Aside from having Joyce Carol Oates as my very own Mr. Miyagi, my ideal workshop is less about critique and more about exploration. It’s about taking risks and not being so quick to establish what is wrong, or “not working,” in a piece. Instead of seeing revision as treatment for a disease, I like to think of it as working a Rubik's Cube, where you arrange and rearrange the sentences and ideas until they line up. If they don’t line up, you get out a Sharpie and you color those damn squares until they do. And it may sound like sacrilege, and possibly make the MFA Director at my university choke on her coffee, I think the ideal workshop is to have no workshop at all.
I recently attended a panel on nature writing. No one else from my genre attended the panel. It was three writers telling about their struggles and experience. David Gessner, one of the guest speakers, said that to be a successful writer, your writing has to find a way to “slip past the gate.” This is the struggle of every writer hoping to get published.

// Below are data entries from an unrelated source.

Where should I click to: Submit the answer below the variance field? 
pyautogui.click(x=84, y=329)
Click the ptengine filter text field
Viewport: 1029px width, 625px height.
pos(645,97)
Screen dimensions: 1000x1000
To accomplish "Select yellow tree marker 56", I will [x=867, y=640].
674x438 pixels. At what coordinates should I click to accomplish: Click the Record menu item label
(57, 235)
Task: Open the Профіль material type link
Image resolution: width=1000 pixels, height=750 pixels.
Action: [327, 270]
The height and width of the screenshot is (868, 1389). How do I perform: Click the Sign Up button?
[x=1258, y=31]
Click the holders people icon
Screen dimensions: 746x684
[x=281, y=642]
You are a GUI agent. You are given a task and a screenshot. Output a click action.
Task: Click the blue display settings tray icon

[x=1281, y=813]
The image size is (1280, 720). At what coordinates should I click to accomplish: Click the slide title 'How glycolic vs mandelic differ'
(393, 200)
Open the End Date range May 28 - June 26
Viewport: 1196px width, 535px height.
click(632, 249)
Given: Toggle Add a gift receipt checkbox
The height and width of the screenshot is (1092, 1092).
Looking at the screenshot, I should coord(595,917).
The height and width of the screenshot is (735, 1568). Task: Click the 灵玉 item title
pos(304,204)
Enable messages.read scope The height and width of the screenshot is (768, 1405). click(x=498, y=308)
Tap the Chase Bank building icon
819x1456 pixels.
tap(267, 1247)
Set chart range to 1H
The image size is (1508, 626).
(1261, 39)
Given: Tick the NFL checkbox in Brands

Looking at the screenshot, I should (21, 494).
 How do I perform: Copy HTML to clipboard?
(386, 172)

It’s not a lottery, but it kind of is. In workshop we slave away at these stories, fighting the paralysis of perfection, and overwhelming anxiety, in hopes that the beautiful things we write will see the light of publication. But if we’re using this exhausted workshop model, and spattering off the same notions about writing, how are we ever to “slip past the gate?”
I look through my notes from the panel for an answer to my workshop conundrum. I see endurance and voice and mistakes. I see It takes time. Cultivate your anger. I see Make it new, underlined, in a little doodle box with arrows pointing at it.